Objections to "Raising KANE"
The first item in this collection-written in late 1971 as an article for Film Comment but run as a book review-is one of the first pieces of film criticism I ever published. It also proved to be one of the most consequential for me personally. Among its probable consequences was the blocking of any possible friendship with Pauline Kael-a writer I had admired and learned from, in spite of the objections stated here, and whose own early polemical forays in I Lost It at the Movies undoubtedly exerted some influence on my own, as my title suggests. (I was surprised to hear from friends of hers much later that this article had such a negative effect on her; I had wrongly and perhaps naïvely assumed that because she had been so adroit at such polemical forays herself, in a spirit of fair play, she would have been more tolerant of one waged against her own writing.) Another possible (and more important) consequence was getting invited to lunch by Orson Welles in Paris a few months later, after writing him a letter asking a few questions about his first feature film project-the subject of chapter 2.
I don't know if Welles ever read my attack on "Raising KANE," and Kael's article never came up during our lunch. In my letter I alluded to having justpublished such an attack, which might have bolstered his good will if he hadn't already been aware of it. In late June 2006-during a brief visit to the newly acquired "Everybody's Orson Welles" collections at the University of Michigan (see my introduction to chapter 17) to select some images for the cover design of this book-I was delighted to discover that the voluminous Welles papers previously held by Oja Kodar contained a copy of my attack on "Raising KANE." But I have no way of knowing whether Welles acquired this before or after our meeting. It seems likelier that he acquired it afterwards-not only because he never mentioned it, but also because my first paragraph contains a phrase that might well have dissuaded him from reading any further: "[Kael's] basic contention, that the script of [CITIZEN] KANE is almost solely the work of Herman J. Mankiewicz, seems well-supported and convincing."

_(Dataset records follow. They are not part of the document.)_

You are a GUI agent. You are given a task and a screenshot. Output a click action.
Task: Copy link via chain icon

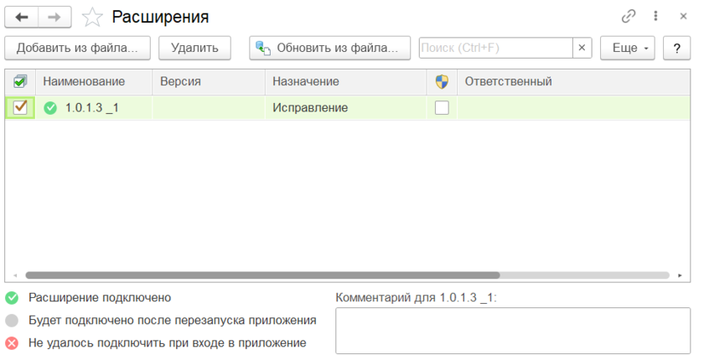[628, 16]
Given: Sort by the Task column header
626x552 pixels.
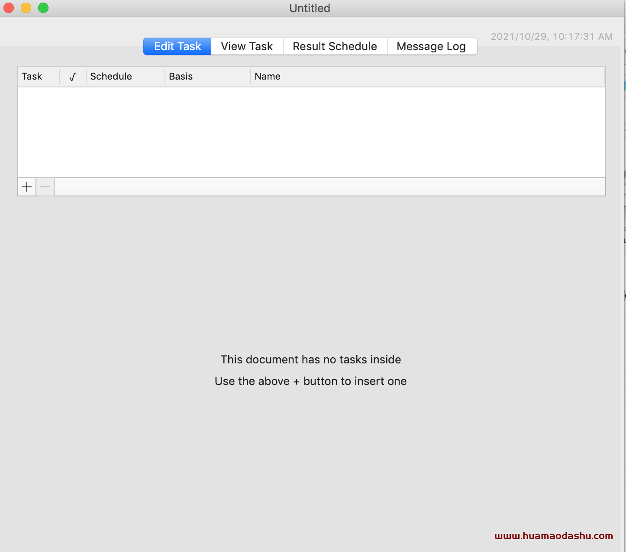Looking at the screenshot, I should coord(32,77).
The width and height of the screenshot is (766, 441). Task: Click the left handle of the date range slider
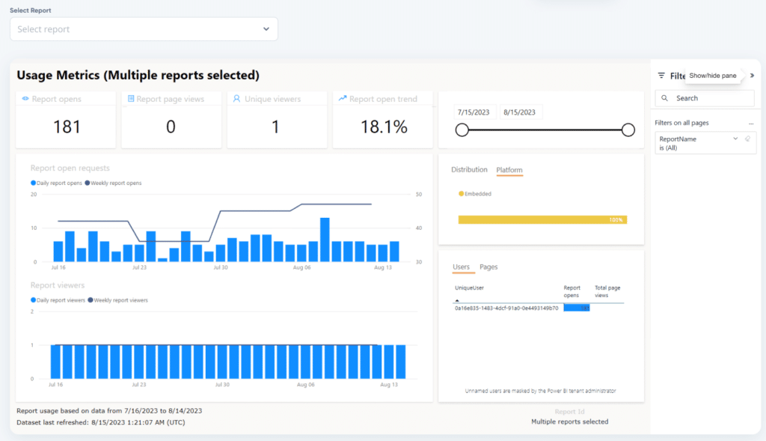pos(462,130)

I posted my letter on a Saturday afternoon and, having little hope of it being answered, went ahead and finished a draft of my HEART OF DARKNESS article by staying up Sunday night until around seven in the morning. Two hours later my phone rang, and the voice at the other end said something like, "I'm an assistant of Orson Welles, and Mr. Welles was wondering if you could have lunch with him today at noon." Less than three hours later, I found myself walking a few blocks south of my rue Mazarine flat to La Méditerranée, the seafood restaurant across from the Odéon theater where I was asked to meet Welles. Fearful of bungling such a rare opportunity out of nervousness compounded by sleep deprivation, I decided not to bring along a tape recorder, restricting myself to a notebook. Welles arrived at his reserved table only five or ten minutes late and immediately apologized for his tardiness. When I began by expressing my amazement at his invitation, he cordially explained it was because he didn't have time to answer my letter.

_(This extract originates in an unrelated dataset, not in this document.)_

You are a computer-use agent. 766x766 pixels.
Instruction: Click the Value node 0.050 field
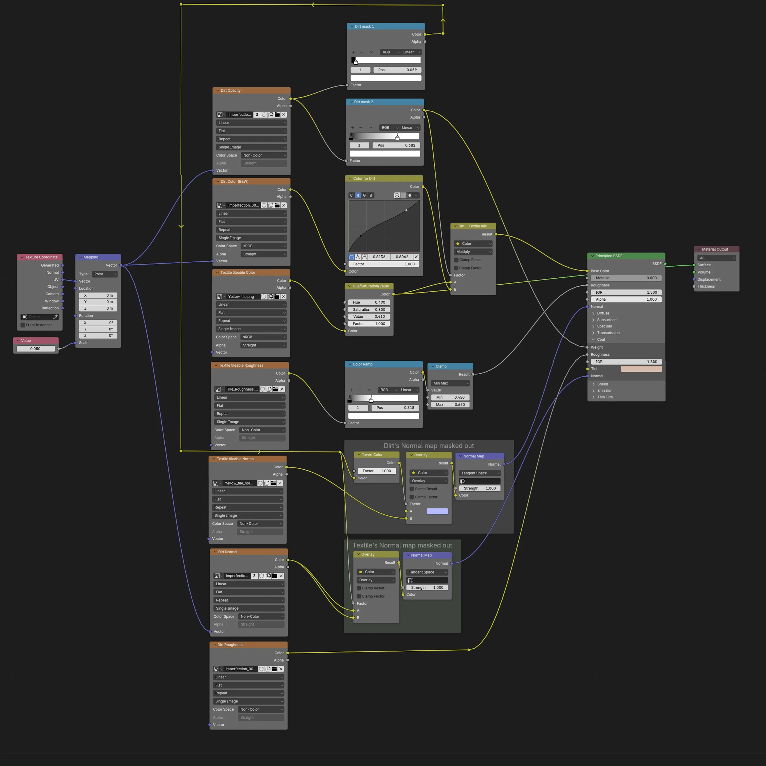36,349
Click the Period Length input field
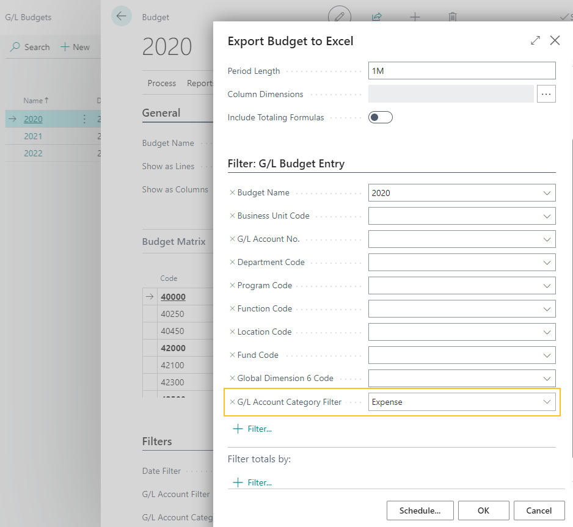Screen dimensions: 573x527 [462, 71]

My belief that Welles didn't have much to do with the writing of CITIZEN KANE was based almost entirely on my conviction that John Houseman, whose Run-Through I had recently read, was a reliable source of information about Welles-a belief sorely tested by Welles himself during our lunch when I brought up Houseman's remarks in that book about the HEART OF DARKNESS project. Welles insisted that Houseman was in no position to have known much about the project because he hadn't even been around during any of the story conferences. Then he went on to say (I'm paraphrasing from memory), "He's the worst possible enemy anyone can possibly have, because he gives the impression to others"-meaning me in this case-"of being sympathetic." "That's really a pity," I replied, "because his discussion of the Mercury radio shows is probably the most detailed account of them that's appeared anywhere in print." There was a long, smoldering silence at this point-the only moment during our meeting when Welles betrayed any anger-after which he said quietly, with a touch of both sorrow and sarcasm, "So be it."

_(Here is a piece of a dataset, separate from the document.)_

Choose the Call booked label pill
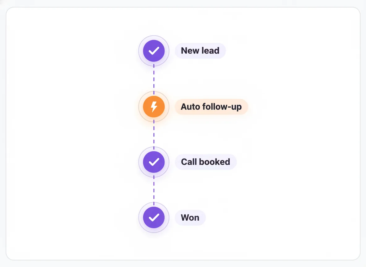Viewport: 366px width, 267px height. click(x=206, y=162)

The subsequent publication of "The KANE Mutiny," signed by Peter Bogdanovich, in Esquire (October 1972) raised further doubts in my mind about Houseman's reliability, especially on the issue of Welles's work on the KANE script. These were finally confirmed by the scholarship of Robert L. Carringer on the subject-above all in an essay, "The Scripts of CITIZEN KANE," published in Critical Inquiry 5 (1978). This remains the definitive and conclusive word on the issue of the script's authorship-even more than Carringer's book on the making of KANE-yet it would appear that few Welles scholars are aware of it; none of the Welles biographies in English even cites it. I suspect this could partially be because the biographers wrongly concluded that the same facts were available in Carringer's book; some of them are, but many of them aren't. In any case, Carringer's essential article was finally reprinted-first in Ronald Gottesman's excellent (albeit pricey) hardcover collection Perspectives on CITIZEN KANE (New York: G. K. Hall & Co., 1996)-where it appears immediately after "I Missed It at the Movies"-and then, more recently, in James Naremore's CITIZEN KANE: A Casebook (New York: Oxford University Press, 2004).
For the Gottesman collection, I incorporated into the present article some brief passages that had originally been cut by Film Comment's editors -deletions that I protested and quoted in a letter published in their Summer 1972 issue, and which I have restored again here. I have two other regrets about this piece apart from my bungling of the script's authorship, both of them much less serious. One is my contention that there is only one scene in KANE with the "'News on the March' people" (for some reason, I wasn't counting the final scene in the Kane mansion). The other is my penchant at this stage in my writing for italicizing various words and phrases for emphasis-a habit probably influenced by film theorist Noël Burch-that would be impossible for me to sustain today at the Chicago Reader, where I have been writing since 1987, given my editors' complete lack of tolerance for this practice.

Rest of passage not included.